When the retired Navy tanker Willamette passes under the Carquinez Bridge this week, it’ll be just the latest reminder that we’re drifting toward the end of an era.
Keepers of the U.S. government’s National Defense Reserve Fleet anchored in Suisun Bay say that they’re about two years ahead of schedule in clearing out ships that no longer have a future on the high seas.
The Willamette’s final voyage, under tow to a Texas scrapyard, will leave fewer than a dozen ships in Suisun Bay designated for “non-retention,” which means that the government has no plans to use them, even in a crisis.

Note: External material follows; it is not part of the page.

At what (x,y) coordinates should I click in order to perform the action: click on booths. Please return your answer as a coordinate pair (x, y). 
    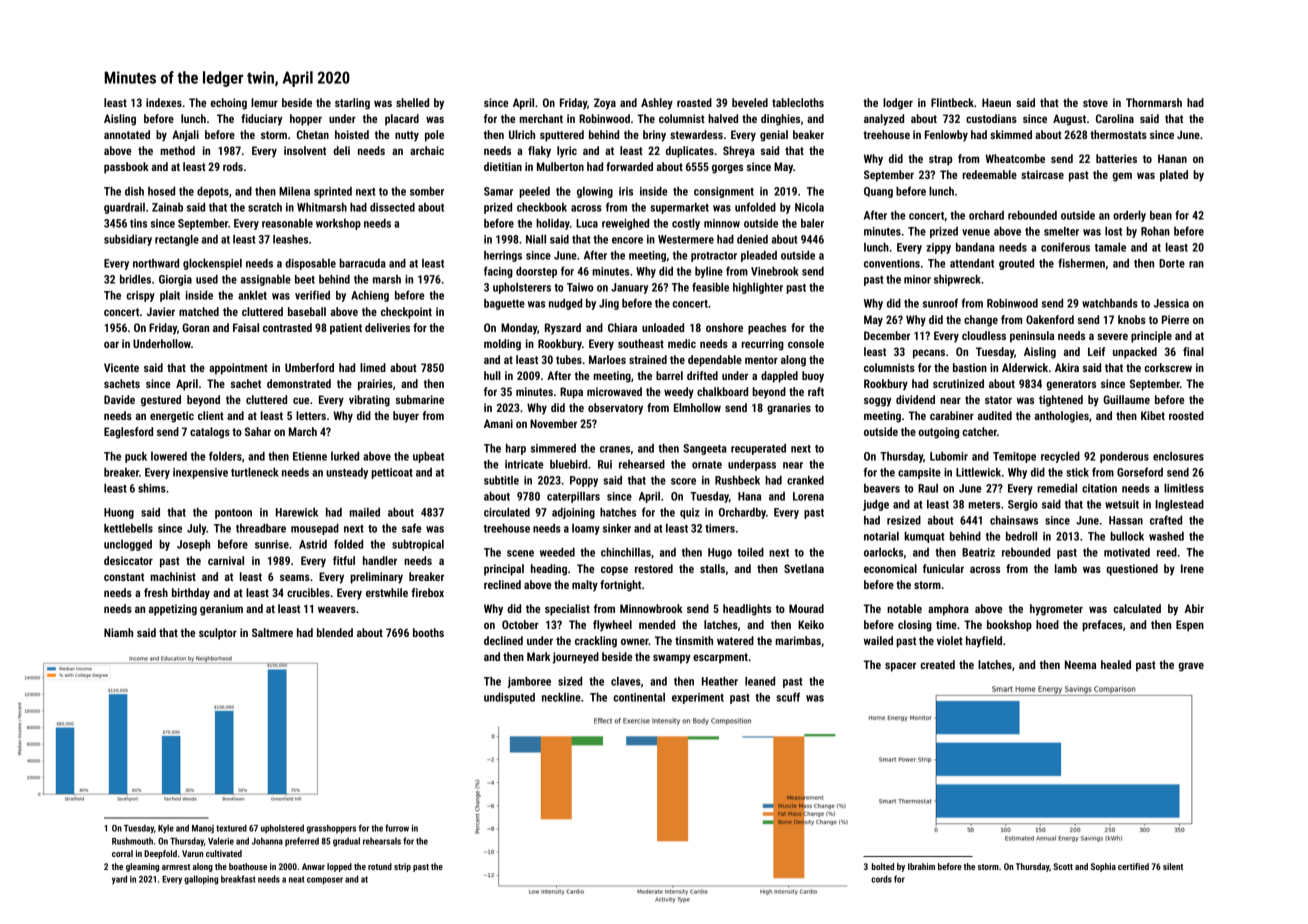
    Looking at the image, I should click on (428, 632).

About an equal number of ships that could still be revived will remain behind.
At its peak, in the Cold War environment of the early 1960s, there were more than 500 ships “mothballed” at Suisun, which is just northeast of San Francisco Bay, near the town of Benicia. More than 100 remained as recently as 1999, when the Clinton administration downsized the Navy, according to Joe Pecoraro, who manages the Suisun fleet for the federal Maritime Administration, or MARAD.

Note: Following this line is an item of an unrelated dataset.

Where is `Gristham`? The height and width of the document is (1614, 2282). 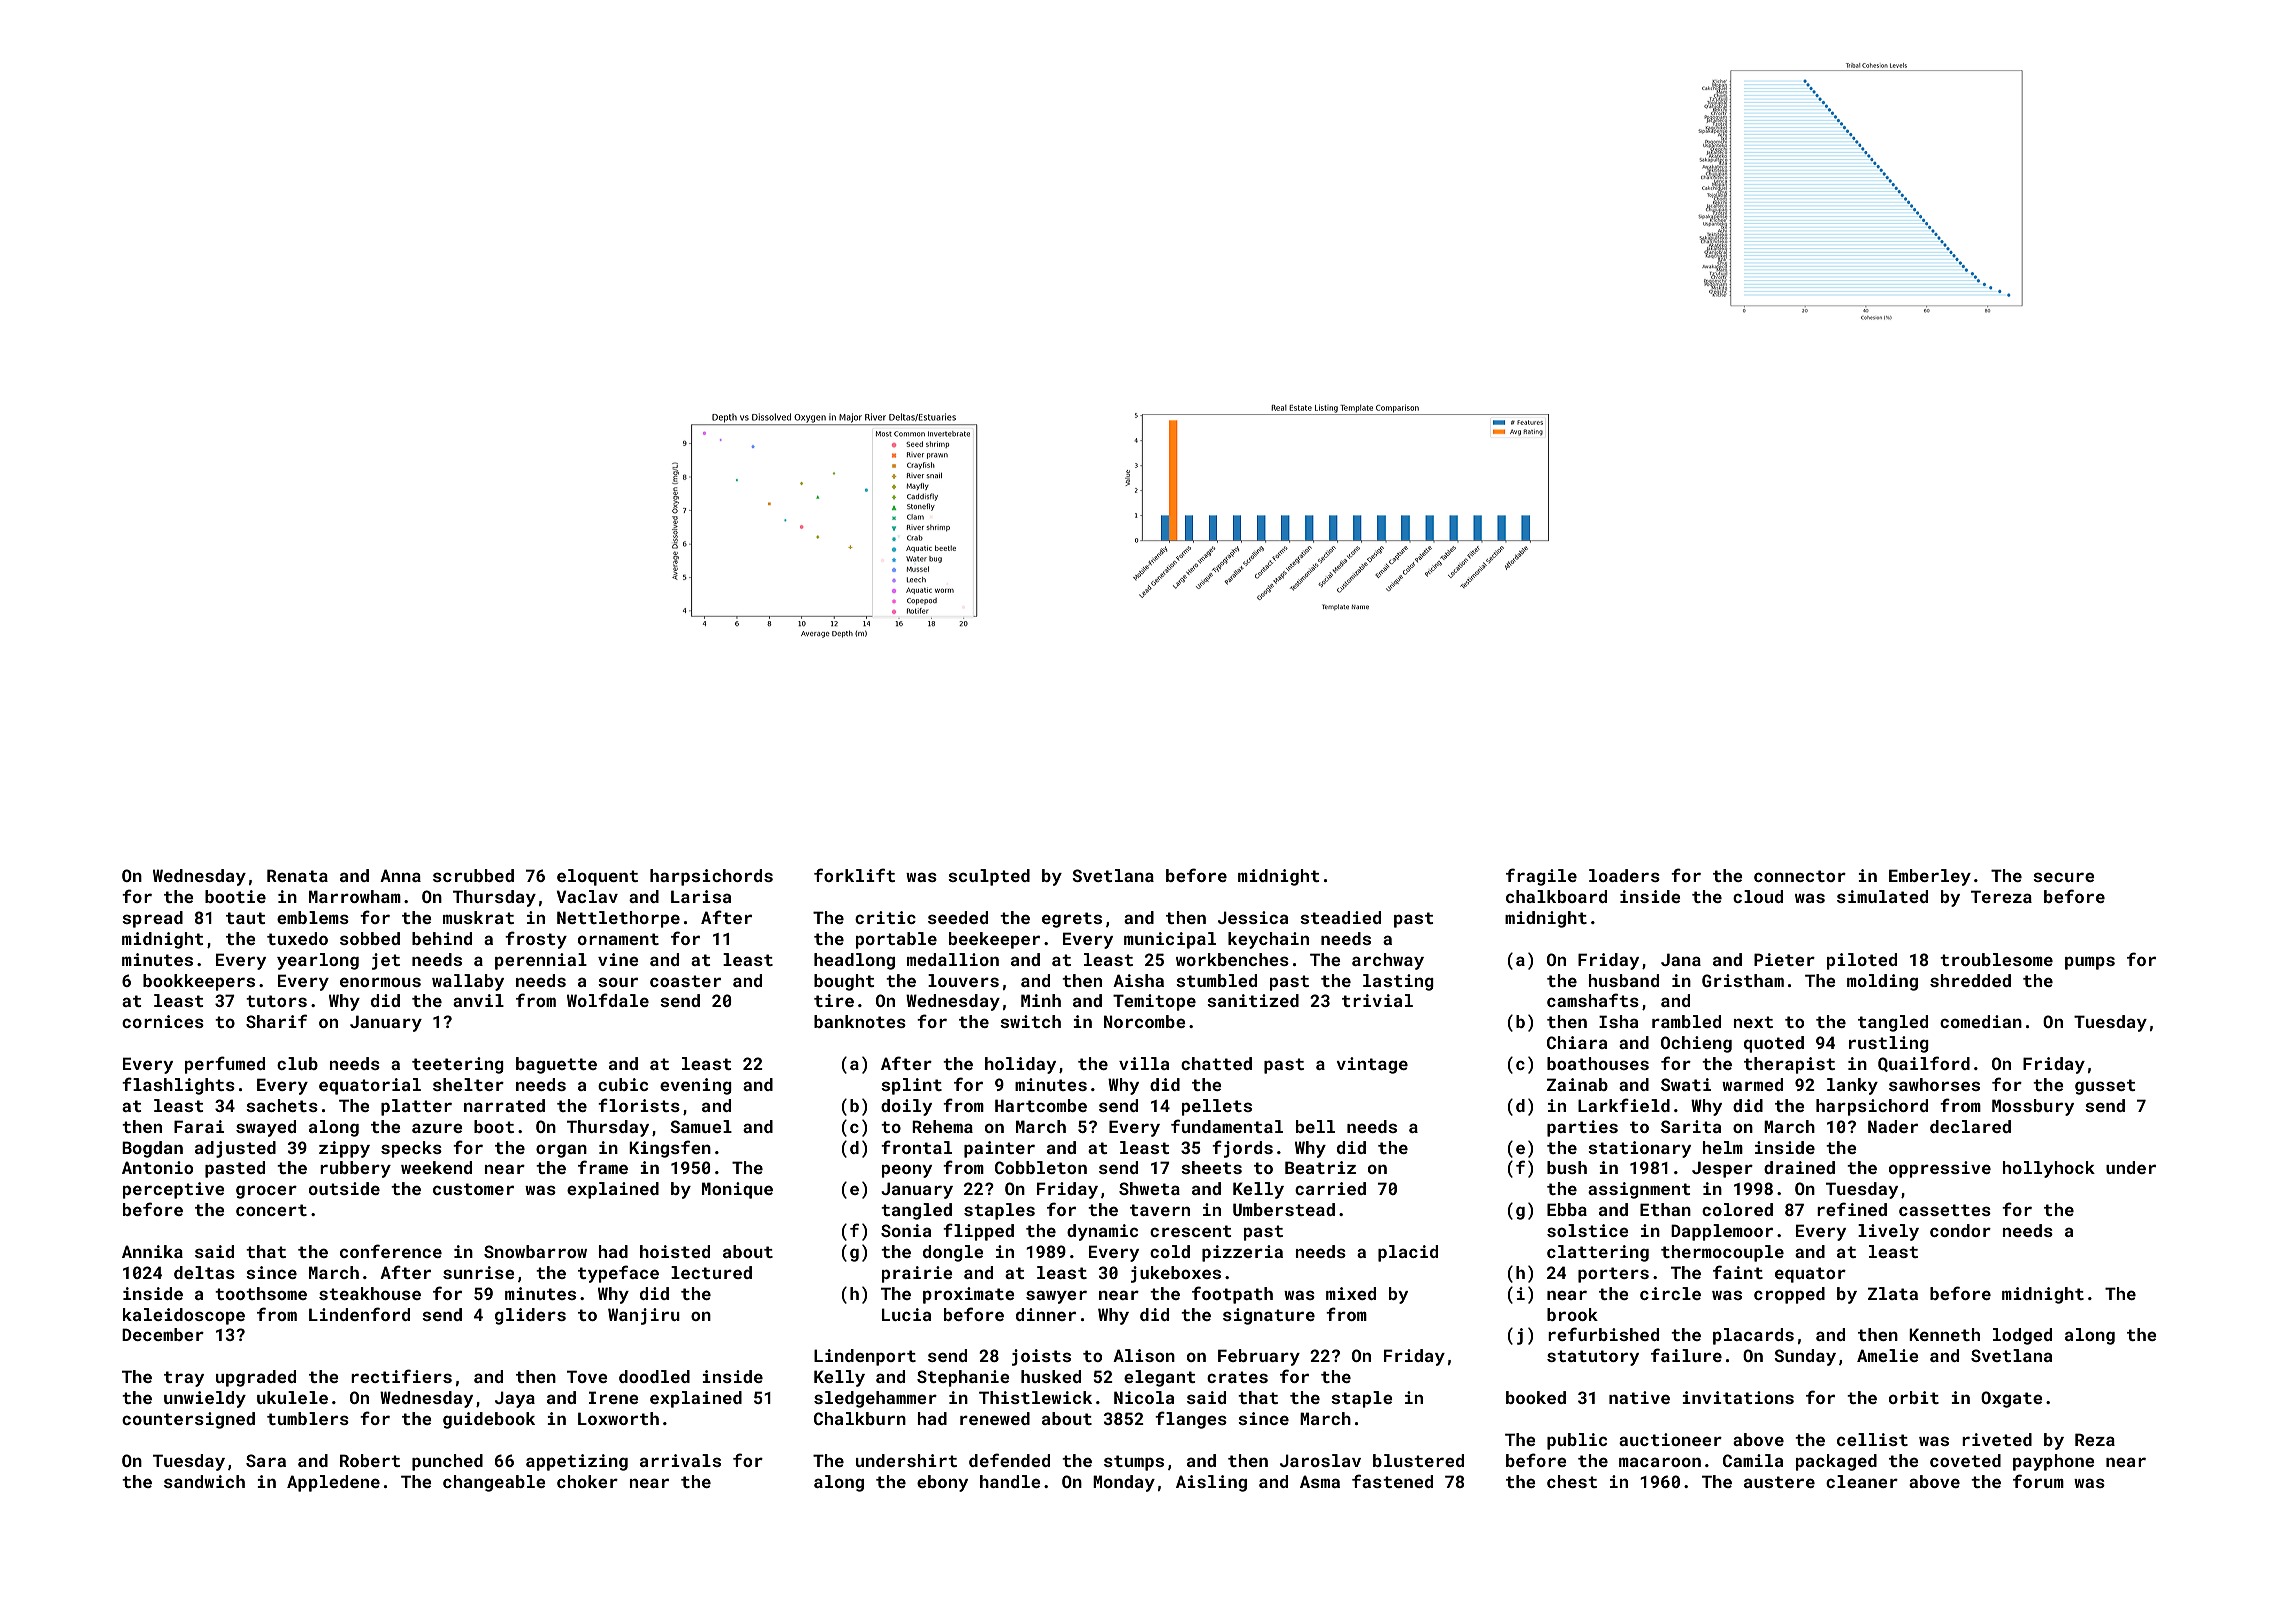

The anchorage lies cheek-by-jowl with Suisun Marsh, the largest salt marsh on the West Coast. And as lead-based paint began to flake off of the older ships, leaching toxic metals into the water, and they were seen increasingly as a threat to the bay’s water quality, local congressional representatives started putting pressure on MARAD to get rid of the rusting hulks. State regulators and environmental groups sued in federal court under various environmental laws and in 2010, won a consent decree that accelerated removal of the ships and forced changes in the way they were being maintained.